The issue was the central focus of a meeting of the Senate Standing Committee on Cabinet, held at Parliament House under the chairmanship of Senator Rana Mahmood-ul-Hassan. The session was attended by several senators, the Federal Minister for Commerce, and senior secretaries from the Cabinet and Establishment Divisions.
The committee expressed strong reservations about the staffing composition at the Commerce Ministry, noting a prevalent practice where a significant number of positions across Grades 17 to 21 are occupied by officials from other government departments. This, the panel observed, deprives officers of the specialised Commerce and Trade Group (CTG) of roles that are rightfully theirs, a practice uncommon in other service cadres.
It was highlighted that achieving the Prime Minister”s export objective necessitates the involvement of professionals with relevant expertise. The committee questioned the effectiveness of appointing personnel from backgrounds such as Customs or the Federal Board of Revenue (FBR) to senior commerce policy-making positions, given their limited exposure to trade and business enhancement strategies.
During the proceedings, the Secretary of the Establishment Division informed the body that the ministry’s hierarchical structure operates under rules framed in 1994 and that the top Grade-22 post of Secretary is not exclusively reserved for the CTG.

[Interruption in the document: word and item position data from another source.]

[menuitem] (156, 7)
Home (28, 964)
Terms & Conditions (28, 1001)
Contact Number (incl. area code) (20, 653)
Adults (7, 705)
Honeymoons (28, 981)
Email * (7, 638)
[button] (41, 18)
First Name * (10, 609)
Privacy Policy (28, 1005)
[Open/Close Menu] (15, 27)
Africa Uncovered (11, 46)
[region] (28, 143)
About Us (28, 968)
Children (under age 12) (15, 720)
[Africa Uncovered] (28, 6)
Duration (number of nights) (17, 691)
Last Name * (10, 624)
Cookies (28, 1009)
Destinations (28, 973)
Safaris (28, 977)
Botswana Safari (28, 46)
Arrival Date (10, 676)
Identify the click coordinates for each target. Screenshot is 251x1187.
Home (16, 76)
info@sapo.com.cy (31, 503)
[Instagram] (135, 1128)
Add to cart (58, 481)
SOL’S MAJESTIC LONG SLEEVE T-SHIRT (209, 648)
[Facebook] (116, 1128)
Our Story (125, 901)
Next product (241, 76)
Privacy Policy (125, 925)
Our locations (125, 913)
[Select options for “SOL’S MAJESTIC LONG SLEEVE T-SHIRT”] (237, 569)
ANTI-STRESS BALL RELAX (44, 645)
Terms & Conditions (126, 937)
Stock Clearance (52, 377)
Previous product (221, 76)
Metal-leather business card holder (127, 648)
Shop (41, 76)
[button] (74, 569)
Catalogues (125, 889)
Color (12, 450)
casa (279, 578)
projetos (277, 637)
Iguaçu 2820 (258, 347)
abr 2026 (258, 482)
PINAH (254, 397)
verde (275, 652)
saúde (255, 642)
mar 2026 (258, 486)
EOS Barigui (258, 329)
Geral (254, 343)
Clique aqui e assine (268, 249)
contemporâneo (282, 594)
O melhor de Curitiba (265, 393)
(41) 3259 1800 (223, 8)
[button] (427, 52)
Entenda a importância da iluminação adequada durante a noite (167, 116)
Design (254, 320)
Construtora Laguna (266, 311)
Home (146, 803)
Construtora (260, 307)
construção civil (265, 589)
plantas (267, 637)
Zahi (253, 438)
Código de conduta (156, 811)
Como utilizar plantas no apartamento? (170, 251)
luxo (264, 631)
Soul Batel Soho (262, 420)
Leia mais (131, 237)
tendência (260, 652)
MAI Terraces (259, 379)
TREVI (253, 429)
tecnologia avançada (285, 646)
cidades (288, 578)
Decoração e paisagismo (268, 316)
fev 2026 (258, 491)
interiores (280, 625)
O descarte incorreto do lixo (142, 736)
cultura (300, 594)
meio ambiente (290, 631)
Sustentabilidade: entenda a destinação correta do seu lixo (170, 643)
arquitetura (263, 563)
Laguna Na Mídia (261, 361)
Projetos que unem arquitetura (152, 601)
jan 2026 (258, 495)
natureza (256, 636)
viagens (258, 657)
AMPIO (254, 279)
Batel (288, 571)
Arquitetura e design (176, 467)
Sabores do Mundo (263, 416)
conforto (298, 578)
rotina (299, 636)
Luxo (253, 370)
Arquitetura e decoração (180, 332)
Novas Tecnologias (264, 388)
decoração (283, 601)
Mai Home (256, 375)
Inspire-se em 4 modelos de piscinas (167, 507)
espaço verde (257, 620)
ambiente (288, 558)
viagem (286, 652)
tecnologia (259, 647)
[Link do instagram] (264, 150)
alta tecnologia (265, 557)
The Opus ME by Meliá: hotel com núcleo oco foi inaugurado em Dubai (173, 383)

The Federal Minister for Commerce endorsed the committee”s viewpoint, describing the matter as crucial for strengthening the ministry”s foundation and preserving the interests of its specialised cadre.
CTG officials provided a detailed presentation, revealing systemic issues. They explained that key domestic posts, including Secretary, Additional Secretary, and Joint Secretary, are not “encadred,” meaning they are not formally reserved for the commerce group. Furthermore, they pointed out that only 50% of foreign-based Trade and Investment Officer roles are filled by CTG professionals, with the remainder allocated to other services or the private sector-an exception not applied to other cadres, such as the Information Group, which fills all its foreign postings from within its own ranks.
In response, the committee recommended a comprehensive review of the three-decade-old service rules to align them with current national objectives. It stressed that foreign postings should be primarily allocated to CTG officers who can bring their international experience back to domestic policy-making.
Concluding the session, the panel directed the Ministry of Commerce and the Establishment Division to formulate an updated policy framework in consultation with all stakeholders. A sub-committee was also constituted to conduct a detailed examination of the matter and propose specific recommendations for the encadrement of CTG officers.